▶ [EXERCISE DESCRIPTION] Where the line containing "Military (509, 299)" appears, end your copy; everything from the first line of the records below up to and including it must be reproduced exactly.

*** Opening DATA ***

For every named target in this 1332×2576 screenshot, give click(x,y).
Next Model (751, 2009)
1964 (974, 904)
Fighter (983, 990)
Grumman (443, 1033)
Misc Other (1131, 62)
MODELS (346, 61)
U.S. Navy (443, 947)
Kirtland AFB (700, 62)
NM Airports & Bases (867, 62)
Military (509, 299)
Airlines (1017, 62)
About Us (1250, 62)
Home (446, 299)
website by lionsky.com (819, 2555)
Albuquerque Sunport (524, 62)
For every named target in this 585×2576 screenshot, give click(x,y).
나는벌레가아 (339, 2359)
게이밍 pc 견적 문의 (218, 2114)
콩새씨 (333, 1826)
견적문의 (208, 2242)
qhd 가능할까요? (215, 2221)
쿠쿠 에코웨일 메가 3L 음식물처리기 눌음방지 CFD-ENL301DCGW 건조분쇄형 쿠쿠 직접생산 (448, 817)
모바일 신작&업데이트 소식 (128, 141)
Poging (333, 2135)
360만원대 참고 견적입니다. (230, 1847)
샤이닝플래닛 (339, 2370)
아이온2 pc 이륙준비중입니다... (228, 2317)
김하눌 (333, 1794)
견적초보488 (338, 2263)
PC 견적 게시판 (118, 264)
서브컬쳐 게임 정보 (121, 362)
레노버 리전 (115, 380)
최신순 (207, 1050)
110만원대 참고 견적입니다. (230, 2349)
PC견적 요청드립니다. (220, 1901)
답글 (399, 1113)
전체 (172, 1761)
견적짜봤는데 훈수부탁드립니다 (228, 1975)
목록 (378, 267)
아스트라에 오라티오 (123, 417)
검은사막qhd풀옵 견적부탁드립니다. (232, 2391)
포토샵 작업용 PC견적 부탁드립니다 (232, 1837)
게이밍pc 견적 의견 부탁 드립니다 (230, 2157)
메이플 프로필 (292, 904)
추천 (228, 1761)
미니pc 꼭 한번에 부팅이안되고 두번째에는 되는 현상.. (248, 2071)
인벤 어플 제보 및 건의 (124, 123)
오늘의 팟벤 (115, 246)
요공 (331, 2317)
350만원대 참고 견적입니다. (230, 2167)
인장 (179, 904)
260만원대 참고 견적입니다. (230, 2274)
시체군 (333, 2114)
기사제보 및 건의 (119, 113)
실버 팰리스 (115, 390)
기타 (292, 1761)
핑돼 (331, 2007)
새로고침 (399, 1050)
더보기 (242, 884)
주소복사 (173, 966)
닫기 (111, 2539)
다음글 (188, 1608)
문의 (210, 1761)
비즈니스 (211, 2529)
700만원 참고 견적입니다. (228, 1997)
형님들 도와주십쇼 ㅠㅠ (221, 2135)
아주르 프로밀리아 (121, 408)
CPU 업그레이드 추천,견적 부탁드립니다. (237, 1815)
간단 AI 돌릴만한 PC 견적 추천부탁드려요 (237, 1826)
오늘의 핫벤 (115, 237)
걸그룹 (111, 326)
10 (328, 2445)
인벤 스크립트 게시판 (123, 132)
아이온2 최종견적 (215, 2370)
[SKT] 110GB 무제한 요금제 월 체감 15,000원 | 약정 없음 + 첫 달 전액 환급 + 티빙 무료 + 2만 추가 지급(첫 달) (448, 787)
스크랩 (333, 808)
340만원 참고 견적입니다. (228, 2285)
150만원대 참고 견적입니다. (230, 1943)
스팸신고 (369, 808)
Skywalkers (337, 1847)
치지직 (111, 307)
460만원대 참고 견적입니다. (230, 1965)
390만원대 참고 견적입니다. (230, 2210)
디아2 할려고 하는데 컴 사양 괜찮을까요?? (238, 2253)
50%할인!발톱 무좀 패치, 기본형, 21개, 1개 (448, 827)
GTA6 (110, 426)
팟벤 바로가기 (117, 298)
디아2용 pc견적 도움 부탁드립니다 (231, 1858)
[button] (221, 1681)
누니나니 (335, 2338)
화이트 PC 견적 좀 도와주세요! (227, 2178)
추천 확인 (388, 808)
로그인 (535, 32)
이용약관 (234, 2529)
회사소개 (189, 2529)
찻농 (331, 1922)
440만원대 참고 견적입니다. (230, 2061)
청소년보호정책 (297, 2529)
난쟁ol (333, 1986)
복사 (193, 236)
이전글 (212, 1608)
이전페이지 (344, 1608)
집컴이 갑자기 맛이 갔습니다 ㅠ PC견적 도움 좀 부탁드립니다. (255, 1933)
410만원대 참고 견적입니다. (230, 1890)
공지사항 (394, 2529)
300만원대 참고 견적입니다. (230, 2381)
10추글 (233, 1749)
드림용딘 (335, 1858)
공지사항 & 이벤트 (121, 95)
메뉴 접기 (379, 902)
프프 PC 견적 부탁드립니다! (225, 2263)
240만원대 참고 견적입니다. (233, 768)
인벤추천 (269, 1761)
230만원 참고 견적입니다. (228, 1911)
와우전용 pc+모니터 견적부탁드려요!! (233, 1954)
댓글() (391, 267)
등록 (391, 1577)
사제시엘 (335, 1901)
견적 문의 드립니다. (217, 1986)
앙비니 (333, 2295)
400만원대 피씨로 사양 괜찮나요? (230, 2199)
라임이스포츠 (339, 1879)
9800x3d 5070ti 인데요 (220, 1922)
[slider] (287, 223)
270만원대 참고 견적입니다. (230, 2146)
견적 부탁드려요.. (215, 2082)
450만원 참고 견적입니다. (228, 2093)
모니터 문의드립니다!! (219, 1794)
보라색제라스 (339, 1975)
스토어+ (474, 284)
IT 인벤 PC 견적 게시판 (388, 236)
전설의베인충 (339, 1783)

*** Closing DATA ***

▶ [WRITTEN REPLY]
For every named target in this 1332×2576 screenshot, give click(x,y).
Next Model (751, 2009)
1964 (974, 904)
Fighter (983, 990)
Grumman (443, 1033)
Misc Other (1131, 62)
MODELS (346, 61)
U.S. Navy (443, 947)
Kirtland AFB (700, 62)
NM Airports & Bases (867, 62)
Military (509, 299)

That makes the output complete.